The Draeger anaesthetic machine has a poorly understood issue with its APL valve. When lifted it is actually open – even though it appears closed – creating an inability to pressurise the breathing circuit.
The CEO of Dreager in Germany, Mr Stefan Draeger, had kindly contacted us directly ensuring us he is aware of the issue. We have sent him a letter of response (19.2.17) and await his reply. We will keep you posted.
Please let us know if you are aware of any institution still using the old Draeger APL valves on their anaesthetic machine – they are entitled to a replacement.
Please provide any reports of Draeger APL valve trapping which are not already included in the list below.
It can be jammed open (see valve on right above) particularly when the gas sample line becomes trapped underneath. In turn patients can’t be ventilated – anaesthetists are often unable to diagnose the cause placing patients at unnecessary risk.
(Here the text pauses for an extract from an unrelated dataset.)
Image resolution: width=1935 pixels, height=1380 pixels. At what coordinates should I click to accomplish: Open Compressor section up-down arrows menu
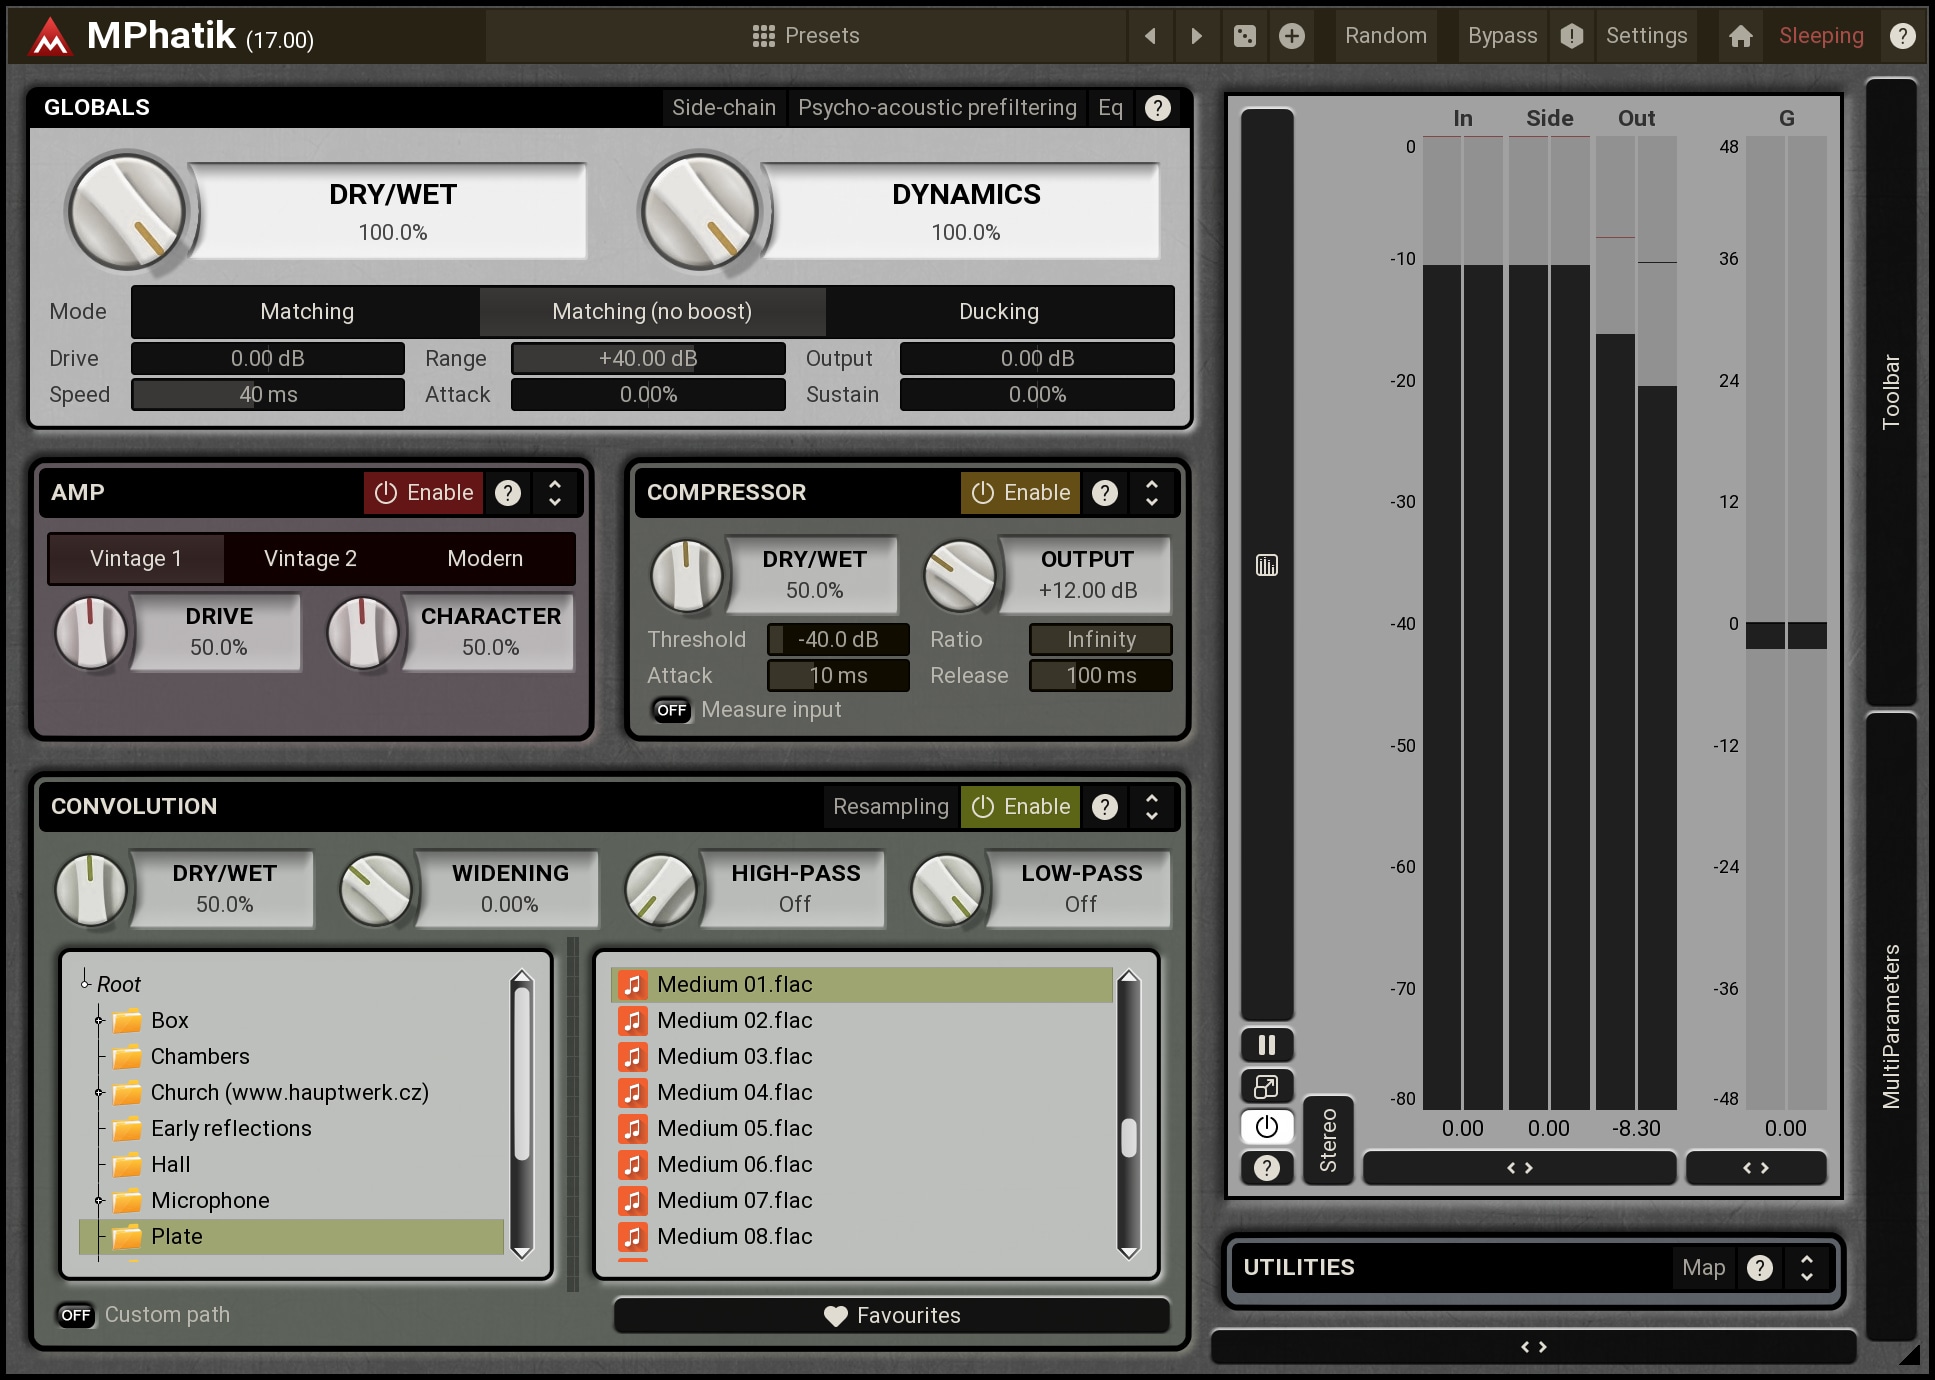tap(1152, 492)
Draeger know about this problem and have introduced a bevelled APL valve on newer anaesthetic machines (see valve on right below):
There are numerous anaesthetic machines being used with the old hazardous APL valve. The new beveled APL valve can be retro-fixed onto older machines – we should ensure this is done.
In all of these cases the reporting anaesthetist is caught unaware – this is despite alerts (see below) demonstrating the inefficiency of alerts on their own as a safety solution. Still many anaesthetists are unaware of this problem.
The function of the APL valve being open when elevated is unique to Draeger machines. It is not a function intuitive to the majority of anaesthetists.
The case reports above represent only a fraction of the actual events. The author is aware of numerous other cases not reported here.
Several similar events have been reported to the FDA. We’re suspicious they may be due to APL trapping – there’s an inability to pressurise the circuit with manual ventilation mode on induction, in some instances being able to with mechanical modes which bypass the APL valve.